中大新聞網訊(通訊員李劍峰)真核生物基因組中廣泛存在大量在染色體上串聯排列的同源基因,稱為tandemly arrayed genes或TAG。TAG在擬南芥、水稻、小麥、楊樹、玉米基因組中占比約14~35%,在人和小鼠中占比約14~17%。TAG的功能研究需要同時解決基因功能冗余和染色體連鎖兩大難題,而CRISPR技術為TAG的功能研究提供了完美的工具。理論上,僅需使用一對gRNA分別靶向TAG的頭和尾兩個基因,則可將整段攜帶TAG的染色體刪除,從而實現TAG的功能缺失。但值得注意的是,近年來在動植物中陸續發現CRISPR技術在染色體上產生的多個DNA雙鏈斷裂(DSB)會誘發染色體的異常變異,如重排、倒置等等。
近日,中山大學生命科學學院李劍峰課題組在Nature Communications發表了題為“Hidden prevalence of deletion-inversion bi-alleles in CRISPR-mediated deletions of tandemly arrayed genes in plants”的研究論文,報道了在成對的gRNA引導下,CRISPR介導的TAG敲除會引發高頻的染色體缺失/倒置雙等位變異。該雙等位突變體極易被傳統基于三引物法的基因型鑒定PCR誤判為純合缺失突變體,繼而會給后續的TAG功能研究埋下隱患。

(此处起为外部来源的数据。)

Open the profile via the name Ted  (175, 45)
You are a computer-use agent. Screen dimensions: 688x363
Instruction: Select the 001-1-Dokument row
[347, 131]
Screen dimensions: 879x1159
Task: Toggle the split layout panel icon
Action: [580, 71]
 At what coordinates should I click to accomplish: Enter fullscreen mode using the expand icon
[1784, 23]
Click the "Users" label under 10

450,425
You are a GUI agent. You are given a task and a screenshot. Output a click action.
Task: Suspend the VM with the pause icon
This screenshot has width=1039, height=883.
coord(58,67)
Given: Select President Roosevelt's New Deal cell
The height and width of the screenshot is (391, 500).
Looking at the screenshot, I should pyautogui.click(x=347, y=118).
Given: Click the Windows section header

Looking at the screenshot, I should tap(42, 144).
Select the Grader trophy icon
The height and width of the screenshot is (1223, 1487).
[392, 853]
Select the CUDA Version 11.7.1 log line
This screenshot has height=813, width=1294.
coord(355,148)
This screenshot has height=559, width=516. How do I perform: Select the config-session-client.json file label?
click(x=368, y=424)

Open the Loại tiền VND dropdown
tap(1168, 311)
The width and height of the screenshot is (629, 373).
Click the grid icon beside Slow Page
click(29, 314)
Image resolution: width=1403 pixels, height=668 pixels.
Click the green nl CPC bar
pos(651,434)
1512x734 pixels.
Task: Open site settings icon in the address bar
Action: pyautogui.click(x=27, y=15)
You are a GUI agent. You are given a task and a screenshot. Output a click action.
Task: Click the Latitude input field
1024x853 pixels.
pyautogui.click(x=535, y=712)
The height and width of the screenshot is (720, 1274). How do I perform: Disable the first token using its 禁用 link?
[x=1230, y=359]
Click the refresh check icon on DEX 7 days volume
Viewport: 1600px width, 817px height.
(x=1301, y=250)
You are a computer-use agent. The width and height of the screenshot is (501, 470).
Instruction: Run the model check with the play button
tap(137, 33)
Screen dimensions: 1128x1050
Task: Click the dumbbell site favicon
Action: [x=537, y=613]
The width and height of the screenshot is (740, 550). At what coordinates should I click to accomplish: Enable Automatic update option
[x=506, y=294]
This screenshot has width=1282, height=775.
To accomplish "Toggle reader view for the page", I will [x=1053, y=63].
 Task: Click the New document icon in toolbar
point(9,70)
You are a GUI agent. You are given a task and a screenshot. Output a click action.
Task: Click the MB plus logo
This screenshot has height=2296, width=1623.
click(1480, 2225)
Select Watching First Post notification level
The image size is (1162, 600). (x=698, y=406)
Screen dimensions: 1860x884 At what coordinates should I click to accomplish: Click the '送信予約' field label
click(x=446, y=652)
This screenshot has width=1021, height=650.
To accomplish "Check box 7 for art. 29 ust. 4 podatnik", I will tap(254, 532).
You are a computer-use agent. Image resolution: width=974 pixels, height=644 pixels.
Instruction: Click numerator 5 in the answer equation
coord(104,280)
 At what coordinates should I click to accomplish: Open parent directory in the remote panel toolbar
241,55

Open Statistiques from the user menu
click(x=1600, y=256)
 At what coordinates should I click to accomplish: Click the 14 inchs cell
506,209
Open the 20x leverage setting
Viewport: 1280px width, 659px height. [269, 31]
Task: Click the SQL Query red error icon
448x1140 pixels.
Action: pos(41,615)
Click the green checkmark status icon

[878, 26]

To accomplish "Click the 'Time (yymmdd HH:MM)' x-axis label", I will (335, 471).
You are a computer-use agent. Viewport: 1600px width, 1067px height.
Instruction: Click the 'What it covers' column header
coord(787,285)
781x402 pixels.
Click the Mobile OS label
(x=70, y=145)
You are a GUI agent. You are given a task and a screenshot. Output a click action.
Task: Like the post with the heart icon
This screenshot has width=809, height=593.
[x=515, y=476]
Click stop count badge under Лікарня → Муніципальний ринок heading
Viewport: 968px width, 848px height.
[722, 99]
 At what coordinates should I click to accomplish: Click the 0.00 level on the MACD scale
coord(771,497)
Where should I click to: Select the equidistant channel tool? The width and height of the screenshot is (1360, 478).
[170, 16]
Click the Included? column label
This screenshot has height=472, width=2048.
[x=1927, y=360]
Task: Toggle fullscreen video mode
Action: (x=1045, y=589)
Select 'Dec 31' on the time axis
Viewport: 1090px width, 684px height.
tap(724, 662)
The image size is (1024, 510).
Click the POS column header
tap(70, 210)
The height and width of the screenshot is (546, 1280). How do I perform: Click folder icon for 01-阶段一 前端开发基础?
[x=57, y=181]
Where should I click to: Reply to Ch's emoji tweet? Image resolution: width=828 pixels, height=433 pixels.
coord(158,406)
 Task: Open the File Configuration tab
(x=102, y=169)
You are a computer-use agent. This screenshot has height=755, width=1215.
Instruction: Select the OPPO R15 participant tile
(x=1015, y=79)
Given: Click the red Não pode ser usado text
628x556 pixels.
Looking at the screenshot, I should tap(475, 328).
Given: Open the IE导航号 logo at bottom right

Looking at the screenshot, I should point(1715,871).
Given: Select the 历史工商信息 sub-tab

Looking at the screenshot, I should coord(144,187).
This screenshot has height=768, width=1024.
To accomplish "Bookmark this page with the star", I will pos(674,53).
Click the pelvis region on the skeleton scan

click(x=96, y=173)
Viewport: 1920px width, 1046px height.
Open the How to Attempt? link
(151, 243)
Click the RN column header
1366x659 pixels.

作者首先為了研究擬南芥基因組中編碼PEP細胞因子前體(PROPEP)的典型TAG功能,設計了成對的gRNA對串聯的多個PROPEP基因進行CRISPR/Cas9敲除,并通過傳統三引物法鑒定純合缺失突變體。所謂三引物法是指先用分別結合于TAG兩側的一對相向引物進行第一次(tier-1)PCR,出現陽性的小分子量PCR條帶則說明存在染色體刪除;再用分別結合于TAG外側及內部的一對相向引物進行第二次(tier-2)PCR,無PCR條帶則說明缺失正常的TAG序列;兩次PCR的結果可共同鑒定出純合缺失突變體。然而,在對獲得的“純合缺失”突變體進行轉錄組分析時,作者意外發現位于TAG內部“已被刪除”的PROPEP基因仍在表達。結合前述PCR結果與隨后進行的TAIL-PCR和Sanger測序,最終發現一條染色體上的TAG已被刪除,而另一條同源染色體上的TAG則在兩個DSB位點之間發生了倒置,因而tier-2 PCR未能產生PCR條帶,引起對基因型的誤判。該突變體的子代中,缺失、倒置兩種基因型的分離進一步確認了親代的缺失/倒置雙等位突變形式。基于deletion和inversion兩個已有術語,該研究將此種新的雙等位突變形式命名為delinver突變。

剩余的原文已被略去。